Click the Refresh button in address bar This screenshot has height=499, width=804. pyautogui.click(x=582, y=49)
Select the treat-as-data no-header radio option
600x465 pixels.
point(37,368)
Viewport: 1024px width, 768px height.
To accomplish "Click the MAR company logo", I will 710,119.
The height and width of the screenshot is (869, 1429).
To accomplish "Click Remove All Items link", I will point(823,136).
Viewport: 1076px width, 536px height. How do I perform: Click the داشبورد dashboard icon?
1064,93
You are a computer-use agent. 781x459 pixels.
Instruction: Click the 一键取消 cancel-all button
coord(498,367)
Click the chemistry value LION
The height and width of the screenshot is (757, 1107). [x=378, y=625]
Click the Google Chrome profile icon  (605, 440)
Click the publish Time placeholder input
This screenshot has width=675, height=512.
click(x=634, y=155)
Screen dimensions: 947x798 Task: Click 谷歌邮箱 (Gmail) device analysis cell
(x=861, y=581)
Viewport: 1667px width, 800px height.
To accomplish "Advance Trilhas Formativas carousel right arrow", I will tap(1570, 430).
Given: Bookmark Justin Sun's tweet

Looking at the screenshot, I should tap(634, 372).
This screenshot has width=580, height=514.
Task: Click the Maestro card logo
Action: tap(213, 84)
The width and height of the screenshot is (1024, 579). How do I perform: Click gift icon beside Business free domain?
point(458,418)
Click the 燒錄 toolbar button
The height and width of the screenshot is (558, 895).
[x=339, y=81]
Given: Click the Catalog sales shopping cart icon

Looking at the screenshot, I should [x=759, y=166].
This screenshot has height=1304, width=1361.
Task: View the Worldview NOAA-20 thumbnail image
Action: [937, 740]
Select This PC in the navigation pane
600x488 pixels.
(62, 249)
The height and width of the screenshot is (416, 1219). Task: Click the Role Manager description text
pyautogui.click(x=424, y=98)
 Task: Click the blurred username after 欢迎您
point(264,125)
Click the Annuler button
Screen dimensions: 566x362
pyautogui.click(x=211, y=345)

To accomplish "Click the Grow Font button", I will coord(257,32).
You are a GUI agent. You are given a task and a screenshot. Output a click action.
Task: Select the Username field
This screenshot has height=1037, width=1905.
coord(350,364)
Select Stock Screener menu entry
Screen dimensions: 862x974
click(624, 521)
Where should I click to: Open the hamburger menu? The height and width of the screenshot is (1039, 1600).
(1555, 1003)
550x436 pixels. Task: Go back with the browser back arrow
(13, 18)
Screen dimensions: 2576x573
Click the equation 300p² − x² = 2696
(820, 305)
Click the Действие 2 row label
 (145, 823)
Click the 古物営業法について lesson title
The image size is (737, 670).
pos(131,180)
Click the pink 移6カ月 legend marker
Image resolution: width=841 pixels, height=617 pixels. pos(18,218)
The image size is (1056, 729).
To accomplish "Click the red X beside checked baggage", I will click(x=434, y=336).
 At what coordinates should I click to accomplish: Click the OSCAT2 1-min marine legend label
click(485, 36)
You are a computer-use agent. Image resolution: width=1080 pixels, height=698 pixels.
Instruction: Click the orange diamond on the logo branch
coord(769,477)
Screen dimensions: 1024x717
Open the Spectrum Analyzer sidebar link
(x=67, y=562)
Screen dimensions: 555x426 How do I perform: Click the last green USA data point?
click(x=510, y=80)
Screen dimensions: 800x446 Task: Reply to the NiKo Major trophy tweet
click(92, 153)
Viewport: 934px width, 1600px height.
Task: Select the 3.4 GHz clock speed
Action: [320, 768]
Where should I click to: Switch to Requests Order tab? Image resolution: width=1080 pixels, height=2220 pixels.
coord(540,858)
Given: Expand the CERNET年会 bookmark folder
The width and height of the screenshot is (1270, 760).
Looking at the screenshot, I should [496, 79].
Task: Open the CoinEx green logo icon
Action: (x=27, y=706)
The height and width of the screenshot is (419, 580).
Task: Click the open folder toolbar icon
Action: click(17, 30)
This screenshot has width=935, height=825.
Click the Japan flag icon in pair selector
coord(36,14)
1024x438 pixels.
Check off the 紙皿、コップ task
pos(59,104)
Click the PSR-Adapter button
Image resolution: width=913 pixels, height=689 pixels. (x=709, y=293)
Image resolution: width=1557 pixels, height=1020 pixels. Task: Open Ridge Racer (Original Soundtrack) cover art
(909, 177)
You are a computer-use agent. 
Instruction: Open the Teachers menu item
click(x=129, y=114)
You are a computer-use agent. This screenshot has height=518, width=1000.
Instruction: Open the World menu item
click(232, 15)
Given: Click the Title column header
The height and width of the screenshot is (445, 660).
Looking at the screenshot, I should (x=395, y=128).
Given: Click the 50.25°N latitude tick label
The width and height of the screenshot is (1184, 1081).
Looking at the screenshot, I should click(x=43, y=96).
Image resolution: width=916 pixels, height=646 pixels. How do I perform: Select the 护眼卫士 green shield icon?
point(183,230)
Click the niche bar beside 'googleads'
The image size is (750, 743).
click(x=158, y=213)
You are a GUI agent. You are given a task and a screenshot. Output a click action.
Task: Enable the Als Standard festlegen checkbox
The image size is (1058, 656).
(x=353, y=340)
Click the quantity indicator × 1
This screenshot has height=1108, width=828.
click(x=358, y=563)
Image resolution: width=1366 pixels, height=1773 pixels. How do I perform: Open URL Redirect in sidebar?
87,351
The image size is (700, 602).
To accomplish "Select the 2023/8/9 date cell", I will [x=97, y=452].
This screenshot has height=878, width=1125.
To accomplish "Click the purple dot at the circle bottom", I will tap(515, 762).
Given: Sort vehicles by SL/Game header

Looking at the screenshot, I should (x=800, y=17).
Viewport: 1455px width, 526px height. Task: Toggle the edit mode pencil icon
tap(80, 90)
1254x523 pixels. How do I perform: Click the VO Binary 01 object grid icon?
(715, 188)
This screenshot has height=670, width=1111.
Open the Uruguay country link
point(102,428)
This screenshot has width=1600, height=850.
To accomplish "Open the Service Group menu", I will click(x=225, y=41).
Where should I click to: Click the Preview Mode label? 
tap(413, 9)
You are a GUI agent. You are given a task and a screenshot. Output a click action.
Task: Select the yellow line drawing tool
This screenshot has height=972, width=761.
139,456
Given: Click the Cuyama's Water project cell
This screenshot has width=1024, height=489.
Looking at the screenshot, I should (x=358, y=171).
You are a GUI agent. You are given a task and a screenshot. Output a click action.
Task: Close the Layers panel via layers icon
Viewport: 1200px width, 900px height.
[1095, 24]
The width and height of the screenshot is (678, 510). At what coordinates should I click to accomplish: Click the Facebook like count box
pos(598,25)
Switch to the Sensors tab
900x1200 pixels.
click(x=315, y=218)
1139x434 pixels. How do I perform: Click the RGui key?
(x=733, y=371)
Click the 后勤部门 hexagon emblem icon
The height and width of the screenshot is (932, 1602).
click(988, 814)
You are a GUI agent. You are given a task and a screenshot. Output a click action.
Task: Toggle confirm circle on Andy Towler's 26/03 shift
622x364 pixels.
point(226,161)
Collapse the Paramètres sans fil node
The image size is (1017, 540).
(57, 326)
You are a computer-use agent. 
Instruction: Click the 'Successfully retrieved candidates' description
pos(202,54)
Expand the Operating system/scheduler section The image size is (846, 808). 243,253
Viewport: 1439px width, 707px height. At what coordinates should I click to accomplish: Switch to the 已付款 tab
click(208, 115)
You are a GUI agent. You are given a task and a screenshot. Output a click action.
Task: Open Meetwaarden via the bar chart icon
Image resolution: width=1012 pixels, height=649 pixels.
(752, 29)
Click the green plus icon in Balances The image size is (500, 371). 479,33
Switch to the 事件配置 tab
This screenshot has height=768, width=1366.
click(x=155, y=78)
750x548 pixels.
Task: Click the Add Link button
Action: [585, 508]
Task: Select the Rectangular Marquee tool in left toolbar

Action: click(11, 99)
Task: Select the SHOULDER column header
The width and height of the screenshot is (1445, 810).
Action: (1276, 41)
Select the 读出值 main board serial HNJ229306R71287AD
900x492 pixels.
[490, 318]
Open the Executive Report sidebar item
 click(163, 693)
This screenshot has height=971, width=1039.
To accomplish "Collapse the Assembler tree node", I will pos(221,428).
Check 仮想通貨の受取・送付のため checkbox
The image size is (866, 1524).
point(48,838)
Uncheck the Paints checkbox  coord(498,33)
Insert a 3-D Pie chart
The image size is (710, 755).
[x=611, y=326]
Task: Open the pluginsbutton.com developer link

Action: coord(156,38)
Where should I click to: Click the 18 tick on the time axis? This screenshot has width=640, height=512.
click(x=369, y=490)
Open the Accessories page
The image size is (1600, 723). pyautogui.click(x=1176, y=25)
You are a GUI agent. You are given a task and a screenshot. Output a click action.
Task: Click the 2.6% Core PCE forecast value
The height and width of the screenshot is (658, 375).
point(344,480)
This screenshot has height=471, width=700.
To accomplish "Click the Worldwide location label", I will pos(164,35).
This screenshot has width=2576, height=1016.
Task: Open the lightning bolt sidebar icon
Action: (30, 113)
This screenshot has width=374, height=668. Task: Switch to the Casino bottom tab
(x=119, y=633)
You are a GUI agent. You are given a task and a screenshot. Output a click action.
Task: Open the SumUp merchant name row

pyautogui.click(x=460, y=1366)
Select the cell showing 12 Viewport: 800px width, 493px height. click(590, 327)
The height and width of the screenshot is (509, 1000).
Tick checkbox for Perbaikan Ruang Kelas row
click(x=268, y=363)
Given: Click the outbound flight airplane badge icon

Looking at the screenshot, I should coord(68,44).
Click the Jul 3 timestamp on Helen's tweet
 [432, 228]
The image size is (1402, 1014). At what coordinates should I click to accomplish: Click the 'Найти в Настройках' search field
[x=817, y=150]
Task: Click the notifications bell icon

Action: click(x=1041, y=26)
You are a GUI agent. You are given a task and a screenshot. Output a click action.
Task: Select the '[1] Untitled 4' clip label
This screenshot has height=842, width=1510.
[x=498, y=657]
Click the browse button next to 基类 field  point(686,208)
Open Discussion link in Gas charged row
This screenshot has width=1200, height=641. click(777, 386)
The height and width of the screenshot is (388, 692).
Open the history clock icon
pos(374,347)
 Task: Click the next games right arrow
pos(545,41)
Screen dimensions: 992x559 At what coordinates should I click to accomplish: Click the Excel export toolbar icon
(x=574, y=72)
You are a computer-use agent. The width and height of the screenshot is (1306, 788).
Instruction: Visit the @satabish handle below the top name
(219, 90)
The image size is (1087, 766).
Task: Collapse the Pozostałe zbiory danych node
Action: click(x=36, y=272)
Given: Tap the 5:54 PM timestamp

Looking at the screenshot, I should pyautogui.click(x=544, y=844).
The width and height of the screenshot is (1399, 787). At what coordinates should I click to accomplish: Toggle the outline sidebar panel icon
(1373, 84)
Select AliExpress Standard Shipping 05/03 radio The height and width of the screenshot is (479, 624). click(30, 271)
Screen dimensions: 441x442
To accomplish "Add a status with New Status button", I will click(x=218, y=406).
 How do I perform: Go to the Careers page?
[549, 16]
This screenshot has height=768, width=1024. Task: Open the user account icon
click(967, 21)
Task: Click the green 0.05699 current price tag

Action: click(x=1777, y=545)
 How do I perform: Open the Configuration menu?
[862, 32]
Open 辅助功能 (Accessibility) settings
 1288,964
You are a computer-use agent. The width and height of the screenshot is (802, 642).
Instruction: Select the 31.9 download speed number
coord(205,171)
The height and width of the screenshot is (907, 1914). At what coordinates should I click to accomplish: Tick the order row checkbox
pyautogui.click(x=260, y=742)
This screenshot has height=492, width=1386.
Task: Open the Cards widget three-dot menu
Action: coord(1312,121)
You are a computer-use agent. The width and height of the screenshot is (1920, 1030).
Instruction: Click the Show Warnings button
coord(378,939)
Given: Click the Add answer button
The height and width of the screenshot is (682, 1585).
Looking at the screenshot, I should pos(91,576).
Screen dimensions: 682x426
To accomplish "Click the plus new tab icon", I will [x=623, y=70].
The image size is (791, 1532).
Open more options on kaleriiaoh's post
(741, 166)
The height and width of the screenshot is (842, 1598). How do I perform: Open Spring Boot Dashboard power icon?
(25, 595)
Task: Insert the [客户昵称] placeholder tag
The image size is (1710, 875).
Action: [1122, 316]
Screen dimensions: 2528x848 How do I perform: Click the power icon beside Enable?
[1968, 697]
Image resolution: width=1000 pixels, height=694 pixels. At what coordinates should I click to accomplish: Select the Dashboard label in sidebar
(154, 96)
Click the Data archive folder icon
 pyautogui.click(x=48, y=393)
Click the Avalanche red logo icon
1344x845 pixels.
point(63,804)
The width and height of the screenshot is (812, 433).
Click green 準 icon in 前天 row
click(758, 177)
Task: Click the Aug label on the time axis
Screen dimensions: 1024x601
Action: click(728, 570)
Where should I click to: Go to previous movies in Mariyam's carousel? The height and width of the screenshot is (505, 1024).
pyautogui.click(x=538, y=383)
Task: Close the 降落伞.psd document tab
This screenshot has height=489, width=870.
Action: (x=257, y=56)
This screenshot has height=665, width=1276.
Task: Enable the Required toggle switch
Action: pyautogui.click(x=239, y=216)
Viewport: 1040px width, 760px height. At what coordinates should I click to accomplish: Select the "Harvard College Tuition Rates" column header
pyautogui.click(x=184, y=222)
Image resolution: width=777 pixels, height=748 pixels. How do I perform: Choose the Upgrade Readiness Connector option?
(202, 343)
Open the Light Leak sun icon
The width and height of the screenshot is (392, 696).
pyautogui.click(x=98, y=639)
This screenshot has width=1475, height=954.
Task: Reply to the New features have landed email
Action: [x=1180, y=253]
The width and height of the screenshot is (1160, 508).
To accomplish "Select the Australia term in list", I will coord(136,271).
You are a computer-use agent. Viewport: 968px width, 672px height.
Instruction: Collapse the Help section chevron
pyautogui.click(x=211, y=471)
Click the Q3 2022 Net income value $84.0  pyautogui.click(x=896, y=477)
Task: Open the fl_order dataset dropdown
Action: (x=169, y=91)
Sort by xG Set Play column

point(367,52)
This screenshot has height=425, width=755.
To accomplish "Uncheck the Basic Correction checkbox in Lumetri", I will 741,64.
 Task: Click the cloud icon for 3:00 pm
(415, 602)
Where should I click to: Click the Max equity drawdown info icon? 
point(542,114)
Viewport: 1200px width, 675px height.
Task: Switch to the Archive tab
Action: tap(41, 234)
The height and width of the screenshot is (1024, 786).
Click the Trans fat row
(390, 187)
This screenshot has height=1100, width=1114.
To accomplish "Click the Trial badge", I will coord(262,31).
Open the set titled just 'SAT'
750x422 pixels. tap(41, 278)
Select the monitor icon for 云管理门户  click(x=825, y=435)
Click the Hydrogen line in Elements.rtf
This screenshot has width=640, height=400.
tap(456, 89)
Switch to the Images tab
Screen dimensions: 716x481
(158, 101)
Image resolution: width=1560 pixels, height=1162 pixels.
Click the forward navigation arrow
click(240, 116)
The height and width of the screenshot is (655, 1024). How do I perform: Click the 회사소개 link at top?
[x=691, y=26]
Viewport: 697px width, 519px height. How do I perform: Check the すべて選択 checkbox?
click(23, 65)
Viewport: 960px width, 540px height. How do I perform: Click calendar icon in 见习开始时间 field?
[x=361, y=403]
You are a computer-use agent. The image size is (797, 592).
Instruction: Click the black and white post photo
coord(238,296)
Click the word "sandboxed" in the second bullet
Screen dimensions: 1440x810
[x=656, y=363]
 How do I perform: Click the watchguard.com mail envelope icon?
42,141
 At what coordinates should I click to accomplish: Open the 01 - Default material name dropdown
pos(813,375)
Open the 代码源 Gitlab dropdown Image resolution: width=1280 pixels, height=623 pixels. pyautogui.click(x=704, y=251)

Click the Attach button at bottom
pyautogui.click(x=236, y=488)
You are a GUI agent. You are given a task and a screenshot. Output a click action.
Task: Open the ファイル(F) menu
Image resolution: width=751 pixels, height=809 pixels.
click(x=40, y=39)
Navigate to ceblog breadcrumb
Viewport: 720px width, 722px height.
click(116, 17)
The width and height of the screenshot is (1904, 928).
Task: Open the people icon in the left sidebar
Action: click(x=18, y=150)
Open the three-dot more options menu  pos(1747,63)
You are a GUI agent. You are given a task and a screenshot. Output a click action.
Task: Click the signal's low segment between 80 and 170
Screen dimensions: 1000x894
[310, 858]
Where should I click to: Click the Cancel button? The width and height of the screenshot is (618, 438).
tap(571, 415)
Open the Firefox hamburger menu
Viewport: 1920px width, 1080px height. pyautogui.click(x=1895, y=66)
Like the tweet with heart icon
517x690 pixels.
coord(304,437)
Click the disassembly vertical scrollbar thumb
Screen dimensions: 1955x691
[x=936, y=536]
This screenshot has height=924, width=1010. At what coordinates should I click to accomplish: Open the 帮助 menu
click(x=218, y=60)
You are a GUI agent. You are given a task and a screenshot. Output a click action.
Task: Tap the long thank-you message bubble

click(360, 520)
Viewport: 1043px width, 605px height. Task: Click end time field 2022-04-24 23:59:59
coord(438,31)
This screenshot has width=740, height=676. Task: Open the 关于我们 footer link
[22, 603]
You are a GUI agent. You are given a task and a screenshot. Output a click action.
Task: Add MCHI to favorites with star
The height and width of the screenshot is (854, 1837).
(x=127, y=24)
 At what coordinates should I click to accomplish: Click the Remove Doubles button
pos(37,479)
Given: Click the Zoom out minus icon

→ **What is expected**
Copy out the lines of the data where the word "chart" can be found.

→ **Finished exercise**
Task: Open Meetwaarden via the bar chart icon
Insert a 3-D Pie chart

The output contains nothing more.